He heard the cute little horn and the driver’s muffled yells as he tried to get out to chase Allen. The alley wasn’t wide enough for him to open his door, though.

At the end of the alley there was a Korean teenager Allen recognized from school. He was one of Dexter’s students. Like most Korean teens he was excited to meet any foreigner.

He grabbed Allen’s arm since he couldn’t shake hands and said, “Oh! Hello! How are you? What’s your name?”

“Great!” Allen replied, “Here!” He dropped the briefcases and handed the boy the ski mask. He took it, confused.

Allen said, “Put it on.”

The boy didn’t understand so Allen mimed it. The boy, eager to please or play, did it. Allen pointed out to the road he’d come from. When the boy turned to look Allen grabbed the briefcases and ran the other way.

The two Mormons came around the corner a few moments later. They saw the boy in the mask and grabbed him. He didn’t struggle and the Mormons were a little shocked by their own physical attitude so they let him go. He pulled off the mask and looked imploringly at them.

The two began to interrogate him and scan the alley for their briefcases.

Allen came back around the main road.
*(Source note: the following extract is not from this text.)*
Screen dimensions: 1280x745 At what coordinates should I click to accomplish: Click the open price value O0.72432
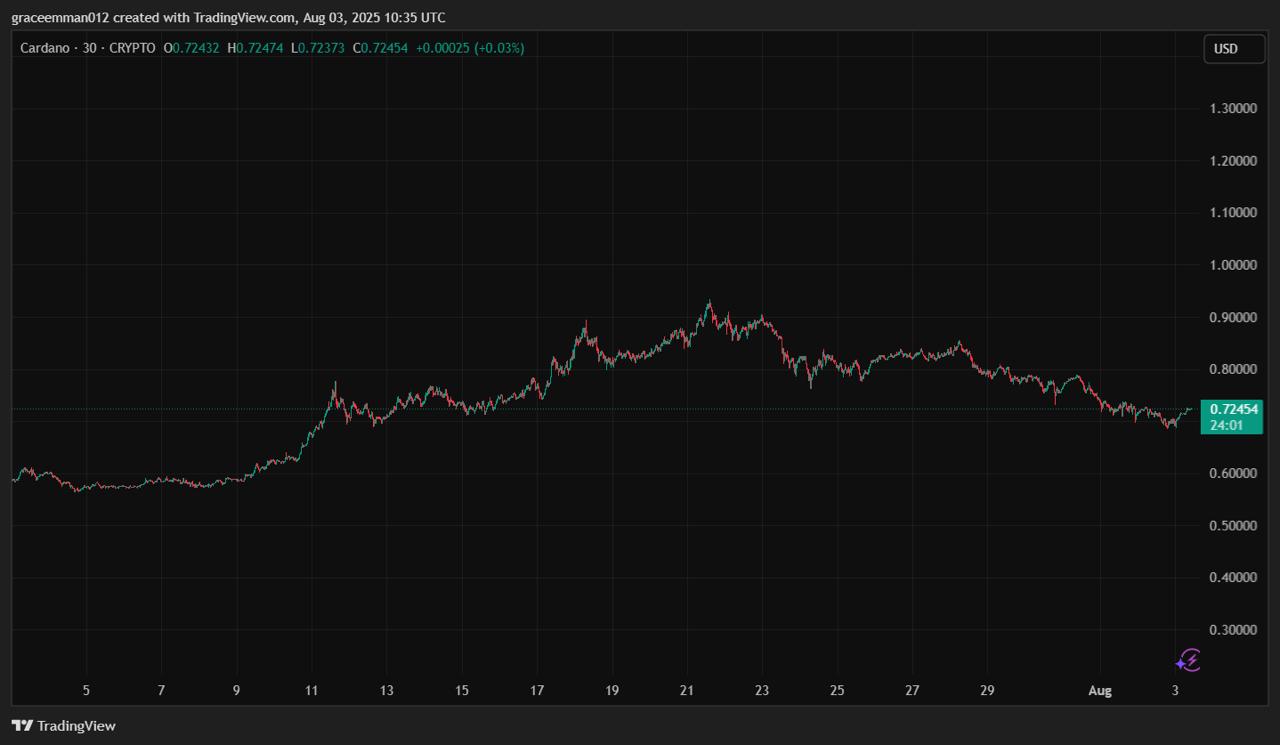[x=192, y=48]
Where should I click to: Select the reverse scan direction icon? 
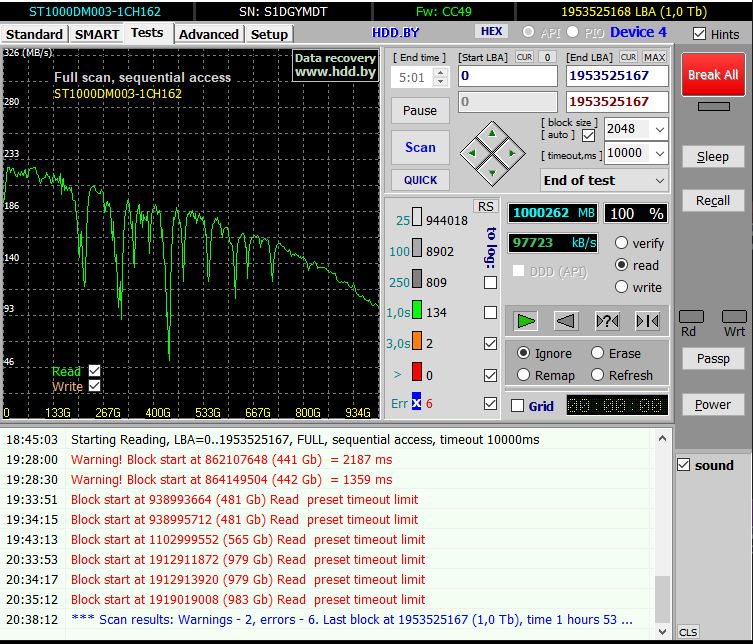click(x=566, y=321)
Jasper was still there. Allen called him and they ran to another nearby bar.

Inside they got a booth and examined the briefcases. Each had a combination lock built into it.

“What do you think?” asked Jasper, “Six, six, six? Shall I call for a screwdriver or do you want to do some code busting?”

“No wait!” said Allen, “Don’t move it. My guess is these guys are simpletons, right? I think they just move the whole bunch in case they forget the combination. Try it. Spin all three one at a time in the same direction, right.”

They tried that. It worked on Jasper’s. Allen only took another twenty seconds to get his open, trying permutations of single digit difference from the original.

“Slick,” said Jasper, “Bet these guys wind up in government jobs.”

“CIA cryptographers, no doubt. What do we have?”

“Wait,” he said. The waitress was there. “Drinks. How drunk are you still?”

“Not anywhere as drunk as I could be.”

“Here here.”

Allen said to her, “Lemon soju juseyo. Maewoo byong,” he said with his hands miming a pitcher, “Chon shee-shee.”

She giggled and said, “Ne,” writing down the order while she walked off.

Jasper said, “Your grammar is terrible.”

“Hey, she understood.”

“She understood the one thousand CC part. The most bottle?” asked Jasper sarcastically.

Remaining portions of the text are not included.